Theodore Roethke
Comments & Themes
- Describe, compare, and discuss the symbols of the "open-house", the "glass-house", and the "field of glass", related to the speaker's inner and outer world and how it progresses and regresses along Roethke's poetic sequences.
- Can Ted Roethke be considered a "confessional poet"? Why?
- Analyze the image of the "greenhouses" as a recurrent theme along Roethke's poetry. Which is the connection between the greenhouses and Roethke's father, Otto Roethke?
- Compare Roethke's two short "Cuttings" poems (The Lost Son and Other Poems, 1948) to the opening forty-five lines of A.R. Ammons's "Corson's Inlet"(1965). How does each poem deal with the problem of observing, and writing about, a natural world that is always in transition?
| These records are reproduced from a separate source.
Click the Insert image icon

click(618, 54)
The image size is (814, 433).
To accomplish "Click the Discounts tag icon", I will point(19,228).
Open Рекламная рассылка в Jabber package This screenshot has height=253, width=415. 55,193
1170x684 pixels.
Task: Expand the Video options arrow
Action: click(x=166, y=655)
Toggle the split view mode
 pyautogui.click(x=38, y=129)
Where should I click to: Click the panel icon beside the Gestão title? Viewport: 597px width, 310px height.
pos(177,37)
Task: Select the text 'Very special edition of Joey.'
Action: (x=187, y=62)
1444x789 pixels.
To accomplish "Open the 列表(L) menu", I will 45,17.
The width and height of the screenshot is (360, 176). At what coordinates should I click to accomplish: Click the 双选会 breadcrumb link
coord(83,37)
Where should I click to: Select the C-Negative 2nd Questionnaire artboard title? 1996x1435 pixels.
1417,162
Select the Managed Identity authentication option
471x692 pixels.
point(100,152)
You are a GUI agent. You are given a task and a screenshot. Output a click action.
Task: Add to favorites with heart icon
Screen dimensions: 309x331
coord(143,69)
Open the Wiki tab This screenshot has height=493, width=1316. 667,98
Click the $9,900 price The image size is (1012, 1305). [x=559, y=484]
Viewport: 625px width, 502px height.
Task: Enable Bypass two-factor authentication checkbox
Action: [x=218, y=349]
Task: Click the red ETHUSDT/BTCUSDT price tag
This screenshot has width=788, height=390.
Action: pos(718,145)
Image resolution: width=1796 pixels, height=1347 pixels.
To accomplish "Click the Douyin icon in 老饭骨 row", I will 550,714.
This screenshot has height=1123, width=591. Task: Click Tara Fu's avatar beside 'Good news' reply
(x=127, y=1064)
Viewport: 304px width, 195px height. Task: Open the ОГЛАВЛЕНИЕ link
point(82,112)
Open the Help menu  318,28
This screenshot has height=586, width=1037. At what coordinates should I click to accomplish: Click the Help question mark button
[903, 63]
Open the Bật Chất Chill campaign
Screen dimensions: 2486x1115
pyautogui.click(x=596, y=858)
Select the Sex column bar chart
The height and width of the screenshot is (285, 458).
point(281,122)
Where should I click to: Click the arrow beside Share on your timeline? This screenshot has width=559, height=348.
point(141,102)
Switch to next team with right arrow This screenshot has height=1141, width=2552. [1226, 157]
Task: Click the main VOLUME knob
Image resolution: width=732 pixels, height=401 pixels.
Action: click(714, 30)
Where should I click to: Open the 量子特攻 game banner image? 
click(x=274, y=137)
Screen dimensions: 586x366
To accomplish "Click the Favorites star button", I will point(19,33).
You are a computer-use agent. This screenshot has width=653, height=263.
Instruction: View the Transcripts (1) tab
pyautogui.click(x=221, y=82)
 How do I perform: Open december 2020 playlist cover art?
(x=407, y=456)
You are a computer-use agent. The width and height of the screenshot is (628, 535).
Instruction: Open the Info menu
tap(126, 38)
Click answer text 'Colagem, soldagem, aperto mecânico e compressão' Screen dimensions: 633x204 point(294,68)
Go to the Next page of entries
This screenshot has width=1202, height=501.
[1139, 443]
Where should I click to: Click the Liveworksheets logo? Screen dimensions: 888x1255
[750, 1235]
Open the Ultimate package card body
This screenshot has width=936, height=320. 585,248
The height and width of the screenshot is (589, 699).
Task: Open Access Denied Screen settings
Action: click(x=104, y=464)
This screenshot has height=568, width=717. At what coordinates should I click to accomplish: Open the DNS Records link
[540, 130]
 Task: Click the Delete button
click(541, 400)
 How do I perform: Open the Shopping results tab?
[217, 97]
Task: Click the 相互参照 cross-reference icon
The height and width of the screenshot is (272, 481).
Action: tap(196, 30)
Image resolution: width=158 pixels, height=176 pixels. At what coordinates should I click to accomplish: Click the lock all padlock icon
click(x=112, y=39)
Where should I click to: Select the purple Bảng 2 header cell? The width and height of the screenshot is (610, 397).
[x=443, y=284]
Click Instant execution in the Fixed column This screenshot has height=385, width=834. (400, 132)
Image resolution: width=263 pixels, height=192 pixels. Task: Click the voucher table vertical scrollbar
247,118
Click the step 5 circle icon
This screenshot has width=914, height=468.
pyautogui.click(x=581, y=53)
- Discuss the symbol of the "journey" in Roethke's The Far Field.
- What did Delmore Schwartz mean with the following expression: "[...] Roehtke uses a variety of devices with the utmost cunning and craft to bring the unconsciousness to the surface of articulate expression"?
- How may we consider Roethke's poetry to be influenced by Romanticism? Analyze Roethke's reading of "Transcendentalism" under the light of his main poetic sequences.
- How does Roethke's confessional voice compare to Robert Lowell's very different voice or to John Berryman's also very different voice, considering that the three of them have been identified by the label of "confessional poets"?
- Animals play a key role in Roethke's poetry. Discuss this role and compare Roethke's "bestiary" to English poet Ted Hughes own development of his "bestiary" (Hughes' Wodwo may be a good starting point).
- Could Ted Roethke be considered an "Extremist" poet in A. Alvarez's famous definition of the works of poets such as Robert Lowell, Anne Sexton or Sylvia Plath?